Au début des années 90, Debbie Davies en sait assez pour mettre sur pied sa propre troupe de mercenaires du blues. Elle s’engage dans une carrière solo qui, dix-huit ans après et onze albums plus tard, se solde par une myriade de récompenses : dix nominations aux Blues Music Awards, un prix en 2010 dans la catégorie de la meilleure vocaliste féminine blues. Des gens importants la réclament en studio : Ike Turner, James Cotton, Mick Taylor, Peter Green, Duke Robillard, Tommy Shannon, Charlie Musselwhite, Bruce Katz, Per Hanson ou Rod Carey, excusez du peu.
Avec son « Blues blast » en 2007 et l’album instrumental « Holdin’ court » en 2009, Debbie devient une force reconnue parmi un public plus vaste.

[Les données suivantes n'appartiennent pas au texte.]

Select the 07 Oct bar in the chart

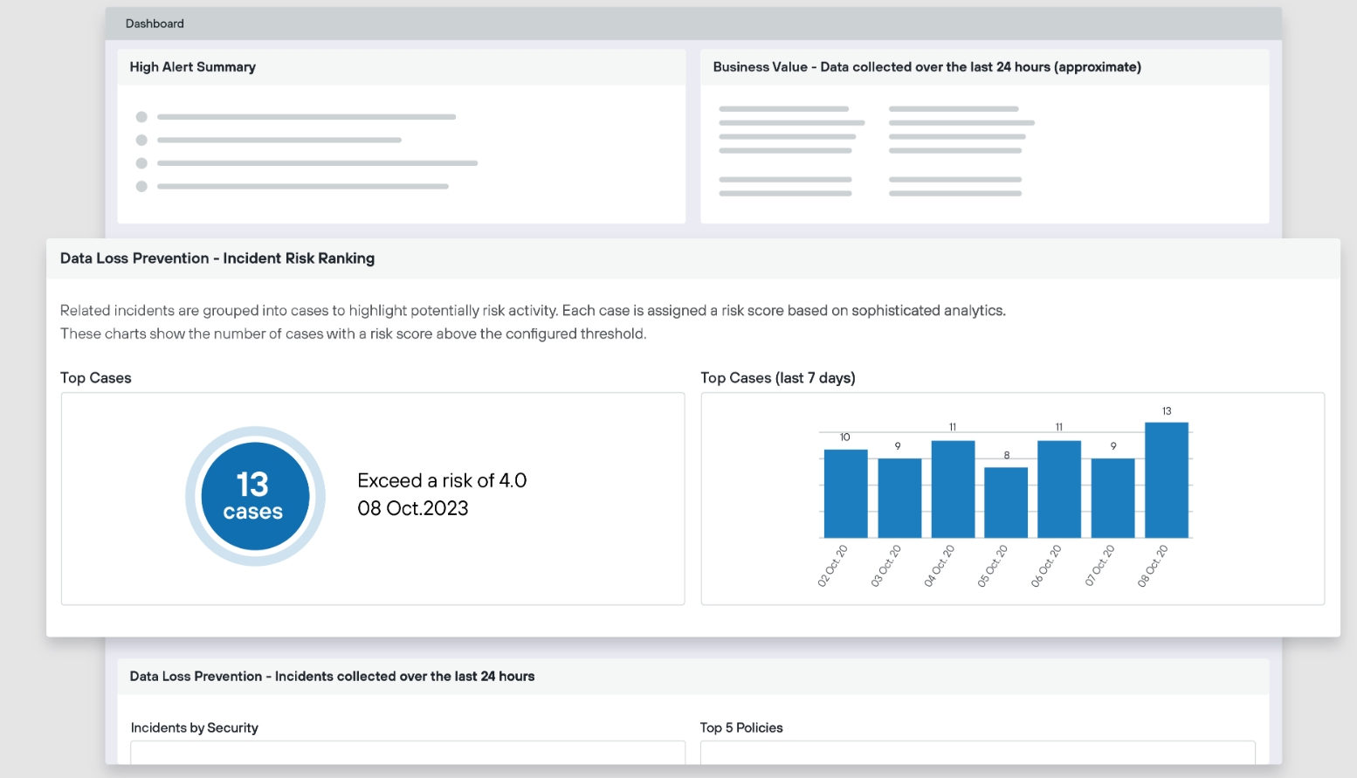point(1112,498)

C’est donc pleine de confiance que la musicienne revient avec son nouveau « After the fall », un album marqué par quelques épisodes difficiles de l’existence : la perte de sa bonne copine Robin Rogers et un bras fracturé, ce qui n’est jamais bon pour un ou une guitariste. Accompagnée de Don Castagno (batterie), Matt Lindsey (basse), Scott Hornick (basse) et Bruce Katz (claviers), Debbie Davies livre ici une dizaine de titres qui fleurent bon le blues costaud et émotionnel. Debbie fait montre d’une maîtrise redoutable de la guitare, sur lit de rythmique soigneusement cimentée (« Don’t put the blame » « The fall », « Done sold everything », l’instrumental « R.R. boogie »). Elle adoucit les propos, comme seule une femme peut le faire, sur des moments plus recueillis et touchants (« True blue fool », « Little broken wing », l’hommage à Robin Rogers sur « Down home girl ») et fait swinguer le monde sur « Goin’ to a gaggle » ou « Google me baby ». On remarquera aussi l’excellent « I’ll feel much better when you cry », blues ruisselant et cossu à la façon de Freddie King ou Buddy Guy. Du classique, mais avec quelle force !
Debbie Davies se pose en femme forte du blues et les machos de service auront intérêt à ravaler leur morgue devant cette nana qui taraude les guitares comme les grands.